Ich erhob mich vom Bett.

„Okay Lorenzo das langt jetzt. Ich werde mit dir nicht über meinen momentanen Zustand reden und sicher nicht davon was dein Bruder in mir angerichtet hat."

Lorenzo stand auf und im nu fühlte ich mich wieder winzig klein. Er überragte mich um Welten, denn ich ging ihm nichtmal bis zur Schulter. Ich konnte Lorenzo's Blick nicht stand halten und blickte zu Boden.

„Es tut mir leid Ever. Tut es mir wirklich." sagte Lorenzo noch, bevor die Tür ins schloss fiel. Ich ging zu meinem Bett und ließ mich dem Gesicht vorwärts auf die Matratze fallen. Die Tränen flossen wie von alleine aus meinen Augen und es wurde langsam zu einer Angewohnheit, die schon seit Wochen nicht verschwinden wollte. Ich wusste langsam nichtmehr was ich tun wollte. Immer wenn ich dachte, es würde sich zum besseren wenden geschah etwas und machte dem ganzen einen Strich durch die Rechnung. Obwohl ich viel Schmerz ertragen musste, war keiner so schrecklich wie dieser hier. Man sagt das Geheimnis über jemanden hinwegzukommen, ist es sich abzulenken. Doch den ganzen Tag für die Schule zu büffeln funktioniert nicht und alles andere auch nicht. Meine Gedanken schweifen immer zu der selben Person egal was ich tue. Es ist mir noch nie aufgefallen wir anstrengend es ist einen Kopf zu haben. Dorthin schleichen sich immer Sachen oder Personen, an die man nicht denken möchte. Man kann garnichts dagegen tun und ist gefangen in seinem eigenen Körper. Am besten wäre es, wenn man den Kopf ausschalten könnte. Auch wenn nur für ein paar Stunden, hauptsache er hört auf das zu denken was man nicht hören will. Man sagt doch, dass man durch den Alkohol die Welt anders wahrnimmt. Viele trinken um stress abzubauen und um vor der Realität zu flüchten. Vielleicht ist das auch der Grund weshalb es so viele machen. Sie gefährden ihre Gesundheit, jedoch bekommen sie dafür pause von ihren Problemen.

Als ich Schritte hörte, die immer näher kamen wischte ich mir schnell mit dem Ärmel über die Wange. Tea betrat den Raum und begrüßte mich mit einem lächeln, dass jedoch sofort verblasste. Ich musste noch verheult aussehen. Ja klar, ich hatte vor wenigen Sekunden auch noch geweint.

„Ähm...Hey." begrüßte Tea mich und setzte sich auf meine Bettkante. Ich wusste, dass sie völlig ratlos war, wenn sie mich so sah. Das rumkauen auf ihrer Unterlippe verriet sie.

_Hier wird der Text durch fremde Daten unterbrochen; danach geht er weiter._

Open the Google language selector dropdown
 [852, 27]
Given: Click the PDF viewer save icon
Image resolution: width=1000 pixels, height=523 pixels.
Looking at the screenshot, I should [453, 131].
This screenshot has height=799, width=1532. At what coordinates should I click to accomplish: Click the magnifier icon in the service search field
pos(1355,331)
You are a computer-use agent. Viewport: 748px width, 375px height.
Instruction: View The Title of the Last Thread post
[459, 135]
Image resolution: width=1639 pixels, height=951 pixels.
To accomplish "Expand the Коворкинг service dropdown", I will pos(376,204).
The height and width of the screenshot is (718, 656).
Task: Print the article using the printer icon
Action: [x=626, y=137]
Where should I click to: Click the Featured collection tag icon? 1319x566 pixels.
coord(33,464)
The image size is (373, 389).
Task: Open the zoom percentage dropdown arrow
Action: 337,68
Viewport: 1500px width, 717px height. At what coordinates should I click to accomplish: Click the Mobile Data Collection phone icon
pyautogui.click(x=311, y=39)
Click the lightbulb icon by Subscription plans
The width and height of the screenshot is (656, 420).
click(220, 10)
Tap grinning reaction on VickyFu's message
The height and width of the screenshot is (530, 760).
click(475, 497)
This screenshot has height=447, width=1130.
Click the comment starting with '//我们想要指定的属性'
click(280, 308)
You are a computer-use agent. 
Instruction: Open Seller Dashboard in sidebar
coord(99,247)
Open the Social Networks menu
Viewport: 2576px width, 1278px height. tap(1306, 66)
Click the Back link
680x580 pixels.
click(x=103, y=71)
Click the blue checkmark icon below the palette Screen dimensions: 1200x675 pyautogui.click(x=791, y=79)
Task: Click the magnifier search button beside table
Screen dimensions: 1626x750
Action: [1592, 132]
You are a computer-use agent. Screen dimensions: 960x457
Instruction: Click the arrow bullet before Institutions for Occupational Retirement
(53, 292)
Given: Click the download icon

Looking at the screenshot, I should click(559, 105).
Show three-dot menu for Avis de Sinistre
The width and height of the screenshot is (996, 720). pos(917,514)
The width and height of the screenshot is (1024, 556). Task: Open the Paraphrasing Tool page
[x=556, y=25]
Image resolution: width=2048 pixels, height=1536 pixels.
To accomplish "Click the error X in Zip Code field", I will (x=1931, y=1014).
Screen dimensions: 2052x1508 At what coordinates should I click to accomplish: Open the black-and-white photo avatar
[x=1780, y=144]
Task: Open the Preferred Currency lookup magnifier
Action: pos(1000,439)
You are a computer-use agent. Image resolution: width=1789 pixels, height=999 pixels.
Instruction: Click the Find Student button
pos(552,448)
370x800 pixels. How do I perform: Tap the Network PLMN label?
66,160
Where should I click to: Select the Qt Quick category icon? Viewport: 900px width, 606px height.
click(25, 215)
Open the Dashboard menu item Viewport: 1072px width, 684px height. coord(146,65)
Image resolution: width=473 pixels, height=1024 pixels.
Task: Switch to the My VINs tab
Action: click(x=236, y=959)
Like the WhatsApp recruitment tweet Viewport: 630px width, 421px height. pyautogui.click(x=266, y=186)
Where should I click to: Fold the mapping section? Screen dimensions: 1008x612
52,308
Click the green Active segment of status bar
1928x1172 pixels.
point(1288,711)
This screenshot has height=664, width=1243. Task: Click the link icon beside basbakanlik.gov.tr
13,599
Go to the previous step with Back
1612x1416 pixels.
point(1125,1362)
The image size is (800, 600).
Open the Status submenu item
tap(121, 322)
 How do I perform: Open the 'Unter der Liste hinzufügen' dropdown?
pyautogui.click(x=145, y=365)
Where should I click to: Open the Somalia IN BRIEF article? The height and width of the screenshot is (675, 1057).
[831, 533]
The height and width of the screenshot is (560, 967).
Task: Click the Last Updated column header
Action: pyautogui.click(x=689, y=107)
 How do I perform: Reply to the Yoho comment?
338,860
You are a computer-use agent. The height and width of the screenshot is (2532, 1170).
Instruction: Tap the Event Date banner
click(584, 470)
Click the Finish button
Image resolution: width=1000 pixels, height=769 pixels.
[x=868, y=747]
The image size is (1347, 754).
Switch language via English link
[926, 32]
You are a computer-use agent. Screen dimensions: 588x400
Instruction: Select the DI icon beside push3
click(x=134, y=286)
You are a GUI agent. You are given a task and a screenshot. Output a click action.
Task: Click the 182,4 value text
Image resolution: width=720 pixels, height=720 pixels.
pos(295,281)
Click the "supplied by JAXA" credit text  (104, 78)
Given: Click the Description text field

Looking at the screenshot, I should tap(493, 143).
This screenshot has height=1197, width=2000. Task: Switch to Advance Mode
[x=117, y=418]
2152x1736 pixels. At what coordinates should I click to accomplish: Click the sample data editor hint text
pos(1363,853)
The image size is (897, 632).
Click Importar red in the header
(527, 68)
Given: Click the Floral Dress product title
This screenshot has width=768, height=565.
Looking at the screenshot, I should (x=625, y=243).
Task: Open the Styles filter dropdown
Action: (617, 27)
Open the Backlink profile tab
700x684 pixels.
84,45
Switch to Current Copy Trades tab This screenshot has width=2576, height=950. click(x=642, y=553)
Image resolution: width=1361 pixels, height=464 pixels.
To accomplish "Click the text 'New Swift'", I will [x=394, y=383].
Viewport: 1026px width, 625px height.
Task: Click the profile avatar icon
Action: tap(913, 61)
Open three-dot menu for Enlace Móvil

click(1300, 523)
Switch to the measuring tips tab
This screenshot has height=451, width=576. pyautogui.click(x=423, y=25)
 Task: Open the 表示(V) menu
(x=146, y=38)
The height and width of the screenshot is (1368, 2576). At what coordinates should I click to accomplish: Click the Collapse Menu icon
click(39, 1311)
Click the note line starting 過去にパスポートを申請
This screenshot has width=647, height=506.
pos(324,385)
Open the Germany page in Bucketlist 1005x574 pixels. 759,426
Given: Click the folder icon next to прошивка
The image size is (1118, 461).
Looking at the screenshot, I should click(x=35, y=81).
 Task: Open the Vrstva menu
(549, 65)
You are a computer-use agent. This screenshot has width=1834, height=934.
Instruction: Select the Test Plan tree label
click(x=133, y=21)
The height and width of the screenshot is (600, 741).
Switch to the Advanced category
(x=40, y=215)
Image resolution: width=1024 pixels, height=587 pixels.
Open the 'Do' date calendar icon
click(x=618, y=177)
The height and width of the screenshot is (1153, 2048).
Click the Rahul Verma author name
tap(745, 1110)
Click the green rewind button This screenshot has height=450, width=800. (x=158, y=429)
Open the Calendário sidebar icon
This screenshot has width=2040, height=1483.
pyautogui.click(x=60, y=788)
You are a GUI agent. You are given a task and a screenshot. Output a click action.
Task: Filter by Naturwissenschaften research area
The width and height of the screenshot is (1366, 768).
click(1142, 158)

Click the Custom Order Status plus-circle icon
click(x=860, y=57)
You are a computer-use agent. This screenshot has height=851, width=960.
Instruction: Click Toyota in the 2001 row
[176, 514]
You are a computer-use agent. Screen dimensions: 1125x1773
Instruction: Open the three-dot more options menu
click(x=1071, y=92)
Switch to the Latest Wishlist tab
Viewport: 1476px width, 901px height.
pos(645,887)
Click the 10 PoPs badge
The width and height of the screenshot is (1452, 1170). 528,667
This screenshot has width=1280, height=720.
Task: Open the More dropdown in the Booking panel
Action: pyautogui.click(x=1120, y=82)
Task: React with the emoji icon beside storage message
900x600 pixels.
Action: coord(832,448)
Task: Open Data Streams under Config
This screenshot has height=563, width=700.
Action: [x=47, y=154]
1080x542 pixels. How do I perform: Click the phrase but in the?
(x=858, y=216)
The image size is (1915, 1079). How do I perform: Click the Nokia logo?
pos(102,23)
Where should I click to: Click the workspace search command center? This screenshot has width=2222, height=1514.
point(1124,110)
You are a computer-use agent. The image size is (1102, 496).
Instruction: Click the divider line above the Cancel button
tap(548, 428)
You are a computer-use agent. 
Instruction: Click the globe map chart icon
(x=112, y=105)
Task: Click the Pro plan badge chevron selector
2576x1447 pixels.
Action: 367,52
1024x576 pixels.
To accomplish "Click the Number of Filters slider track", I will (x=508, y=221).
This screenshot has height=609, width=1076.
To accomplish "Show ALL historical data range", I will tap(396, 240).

„Gehst du heute Abend weg?" fragte ich und schniefte. Ich setzte mich auf meinem Bett auf und fuhr nochmal mit dem Handrücken über meine Augen.

„Ja, aber wenn du willst kann ich auch bei dir bleiben?"

Ich schüttelte eifrig mit dem Kopf.

„Nein, ich wollte dich nur fragen ob ich mitkommen kann?"

Tea runzelte die Stirn und sah mich an, als wollte sie fragen ob das mein ernst sei.

„Aber du hasst Partys."

„Heute nicht." antworte ich und stieg aus meinem Bett, um mich im Bad fertig zu machen.

*

Ich zupfte mein kurzes Kleid zurecht. Es war wirklich ziemlich knapp, jedoch lag es nicht hauteng an und meine Beine sahen darin länger aus als sonst. Ich trug es nur, weil ich nach langer Zeit mal wieder hübsch aussehen wollte. Als ich Make up auf das Gesicht aufgetragen hatte, schmerzte es höllisch, da es länger her war seit ich mich richtig geschminkt hatte. Ich fühlte mich trotzdem nicht sonderlich wohl, denn das Gefühl in meinem Magen und in meiner Brust verschwand nicht. Das Kleid war mir viel zu groß geworden und erst jetzt bemerkte ich wie viel ich wirklich abgenommen hatte. Ich fühlte mich leblos und wie ein aufgetakelter Zombie. Tea ging voraus, während ich ihr folgte. Das Haus war unfassbar groß. Ich erinnerte mich an die letzte Party auf der ich war und daran, dass es die schrecklichste Nacht meines Lebens war. Wenn ich ihn hier treffen würde, während er mit irgendeinem Mädchen tanzte, dann wüsste ich nicht was ich tun sollte. Würde ich weinen oder wäre es mir einfach egal? Eigentlich war ich auch hier um etwas neues auszuprobieren und eben nicht an ihn zu denken. Ich wollte, dass in meinem Kopf alle Gedanken und Erinnerungen leergeräumt wurden, auch wenn nur für diese Nacht.